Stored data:
____

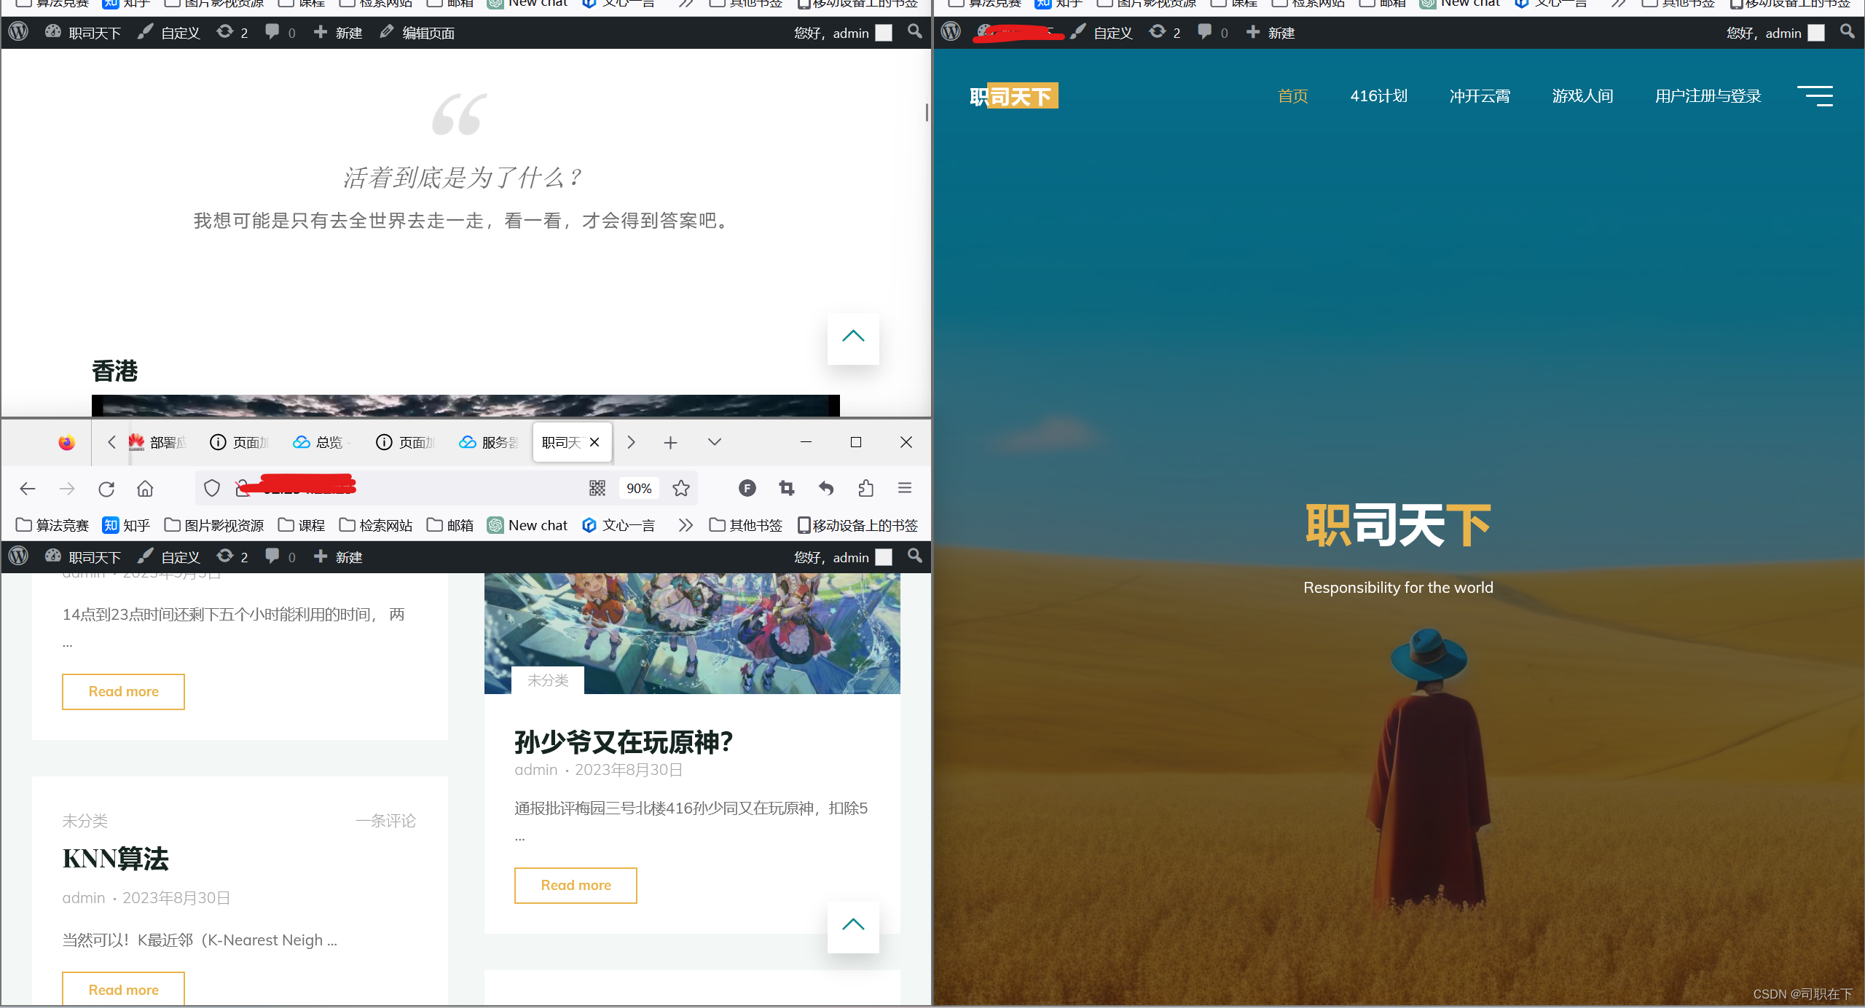Open the Firefox application menu hamburger
The image size is (1865, 1008).
pyautogui.click(x=906, y=488)
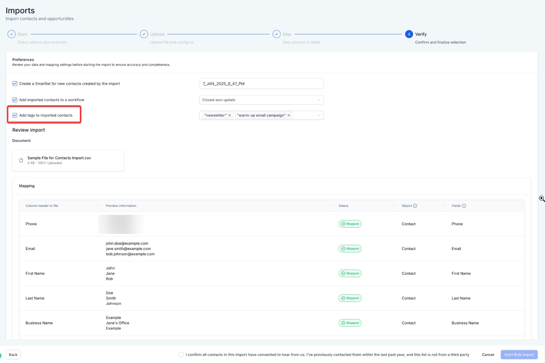Toggle Add imported contacts to a workflow

tap(15, 100)
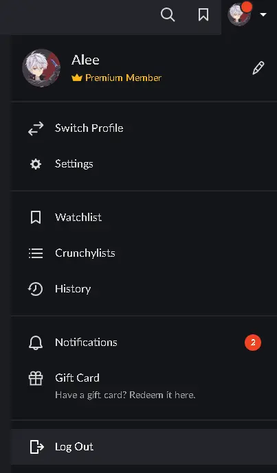Click the Notifications bell icon

point(36,343)
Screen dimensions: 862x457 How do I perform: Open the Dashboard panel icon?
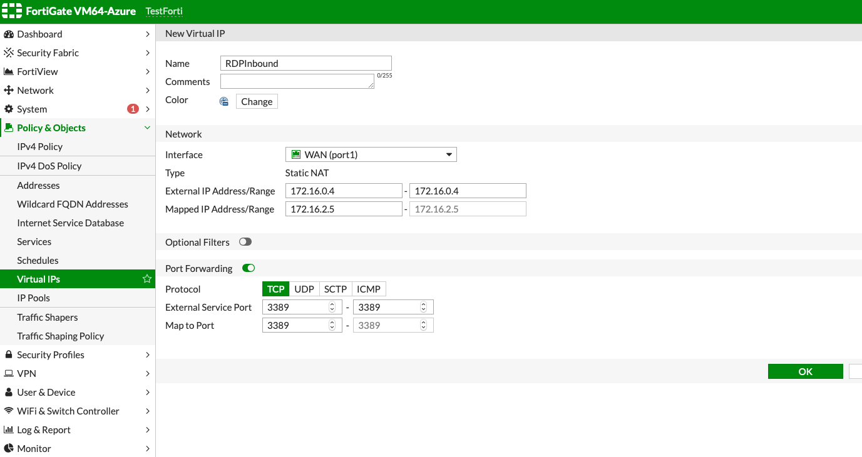8,34
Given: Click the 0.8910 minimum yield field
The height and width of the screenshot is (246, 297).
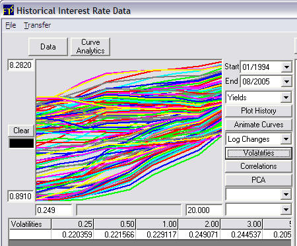Looking at the screenshot, I should [x=20, y=196].
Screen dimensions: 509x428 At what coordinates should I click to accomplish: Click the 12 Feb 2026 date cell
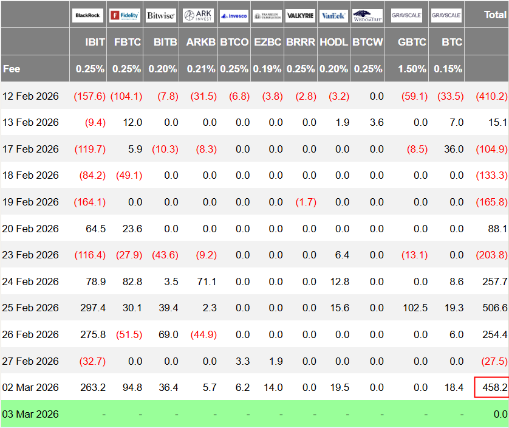click(x=31, y=96)
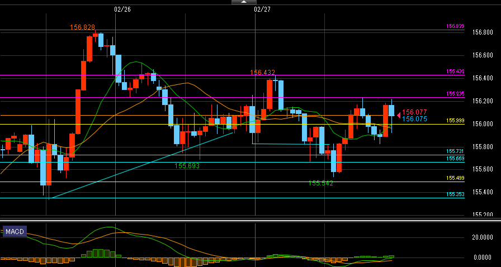Click the blue 156.075 bid price

414,119
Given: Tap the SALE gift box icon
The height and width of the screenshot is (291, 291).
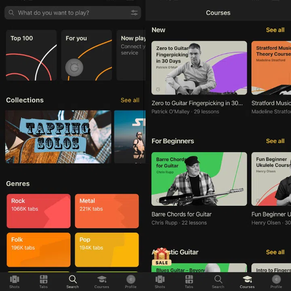Looking at the screenshot, I should (x=161, y=257).
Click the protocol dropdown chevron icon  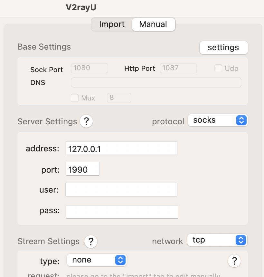pyautogui.click(x=241, y=120)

____

* _Work instruction_
From the records, determine the number of lines holding the word "Given", and state that number only.

* _Result_
2